By Susan Juby
Rating: 4/5 Stairs
First up, I will state the obvious – this is not a mystery story. While mysteries are my favorite genre, I do venture outside the norm occasionally and experience something else. That being said, the non-mysteries I find myself attracted to typically have some kind of mystery element going on within their pages. The Truth Commission is one of these.
The book started out a bit slow. Normandy is setting the scene. It turns out the novel in your hands is a piece of “creative nonfiction” that Normandy is writing as a project for her junior year of high school. In the beginning there were a lot of footnotes, which I found distracting. The YA reader (to whom this book is geared towards) may not. Besides the amount of footnotes – which do lessen as the chapters go on – I liked the perspective of the book and the way the story is told through her project.

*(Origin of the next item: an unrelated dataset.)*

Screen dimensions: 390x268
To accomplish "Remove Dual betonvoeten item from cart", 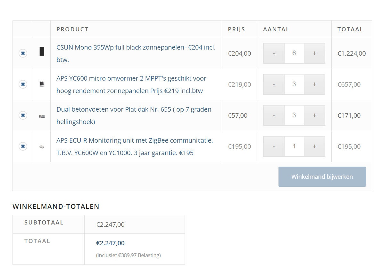I will tap(23, 115).
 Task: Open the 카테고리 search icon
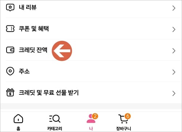pos(55,119)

Normandy and her two best friends (Neil and Dusk) form the Truth Commission, whose mission is to ask someone a question and get an honest answer. Now when they begin to ask questions my first thought was, this is going to be a book about gossip, people get hurt, lessons learned, etc., etc., etc. Then I hit upon the following:
“We’re not gossiping,” I said. “Asking people the truth is a spiritual practice.”
Mr. Thomas’s broad face became serious. “I must have got that wrong. I thought that spiritual practice involved asking yourself the truth.”
And at this point, the novel changes. Normandy has got some hard questions to ask herself about the truths going on in her life. The main piece of that involves her sister, who has mysteriously returned home from college with a secret that she’s not sharing with anyone. Except for those bits and pieces she tosses out on evening visits to Normandy. Who knows something really bad is going on. (Armchair detectives, cue the mystery music! Dun, dun, dun.)
Once Normandy turns the questions and the truth discovery onto herself, things really start to get interesting. As Oscar Wilde says in one of my favorite plays The Importance of Being Earnest, “The truth is rarely pure and never simple.” As Normandy begins to peel the onion away to get to her sister’s truth, she discovers how accurate Mr. Wilde’s statement is.
This was a fun young adult novel with interesting characters. Not everything ties up neatly into a bow at the end, which felt right.
Thanks to the First to Read program for providing me with an advanced copy of this book in exchange for an honest review. The quote in this post comes from the copy I received, which was uncorrected text.